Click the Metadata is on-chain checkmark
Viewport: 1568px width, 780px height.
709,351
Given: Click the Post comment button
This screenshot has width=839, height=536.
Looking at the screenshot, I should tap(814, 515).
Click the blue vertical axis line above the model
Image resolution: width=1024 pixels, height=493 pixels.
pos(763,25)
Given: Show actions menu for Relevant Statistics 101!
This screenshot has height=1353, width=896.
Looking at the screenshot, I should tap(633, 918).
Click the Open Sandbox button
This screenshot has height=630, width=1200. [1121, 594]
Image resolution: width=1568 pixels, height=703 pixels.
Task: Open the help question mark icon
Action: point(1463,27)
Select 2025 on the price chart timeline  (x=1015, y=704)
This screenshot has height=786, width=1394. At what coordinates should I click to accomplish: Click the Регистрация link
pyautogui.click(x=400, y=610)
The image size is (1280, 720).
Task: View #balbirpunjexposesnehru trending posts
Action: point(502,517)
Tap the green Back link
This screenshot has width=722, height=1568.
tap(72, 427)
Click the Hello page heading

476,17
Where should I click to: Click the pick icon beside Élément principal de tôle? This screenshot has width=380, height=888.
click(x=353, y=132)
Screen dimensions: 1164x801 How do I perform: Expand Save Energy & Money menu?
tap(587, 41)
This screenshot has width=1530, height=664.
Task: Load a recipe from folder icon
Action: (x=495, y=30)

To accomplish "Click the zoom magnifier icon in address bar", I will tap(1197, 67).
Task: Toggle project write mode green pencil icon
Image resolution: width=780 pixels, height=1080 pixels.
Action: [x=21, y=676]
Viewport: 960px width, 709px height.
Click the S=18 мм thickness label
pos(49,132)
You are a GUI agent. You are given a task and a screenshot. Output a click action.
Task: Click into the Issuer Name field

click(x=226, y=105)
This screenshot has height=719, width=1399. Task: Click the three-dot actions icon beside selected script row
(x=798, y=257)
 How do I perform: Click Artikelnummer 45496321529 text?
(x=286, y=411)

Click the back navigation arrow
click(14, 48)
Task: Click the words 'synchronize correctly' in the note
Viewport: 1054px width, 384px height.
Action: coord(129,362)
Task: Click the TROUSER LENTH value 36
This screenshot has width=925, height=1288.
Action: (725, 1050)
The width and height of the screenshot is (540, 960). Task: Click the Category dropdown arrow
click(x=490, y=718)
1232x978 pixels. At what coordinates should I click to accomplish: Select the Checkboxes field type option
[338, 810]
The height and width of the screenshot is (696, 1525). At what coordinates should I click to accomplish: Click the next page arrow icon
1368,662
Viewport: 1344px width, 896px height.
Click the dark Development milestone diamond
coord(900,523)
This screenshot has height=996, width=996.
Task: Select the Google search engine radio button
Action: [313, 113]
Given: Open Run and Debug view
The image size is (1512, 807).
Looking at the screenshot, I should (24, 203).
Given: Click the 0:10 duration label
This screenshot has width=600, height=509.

----

EXERCISE = Repeat only the stretch of lines that begins at the line containing "Task: Click the TROUSER LENTH value 36" and ends at the last line above, both included.

YOUR SOLUTION =
Task: Click the TROUSER LENTH value 36
This screenshot has width=925, height=1288.
Action: (725, 1050)
The width and height of the screenshot is (540, 960). Task: Click the Category dropdown arrow
click(x=490, y=718)
1232x978 pixels. At what coordinates should I click to accomplish: Select the Checkboxes field type option
[338, 810]
The height and width of the screenshot is (696, 1525). At what coordinates should I click to accomplish: Click the next page arrow icon
1368,662
Viewport: 1344px width, 896px height.
Click the dark Development milestone diamond
coord(900,523)
This screenshot has height=996, width=996.
Task: Select the Google search engine radio button
Action: [313, 113]
Given: Open Run and Debug view
The image size is (1512, 807).
Looking at the screenshot, I should (24, 203).
Given: Click the 0:10 duration label
This screenshot has width=600, height=509.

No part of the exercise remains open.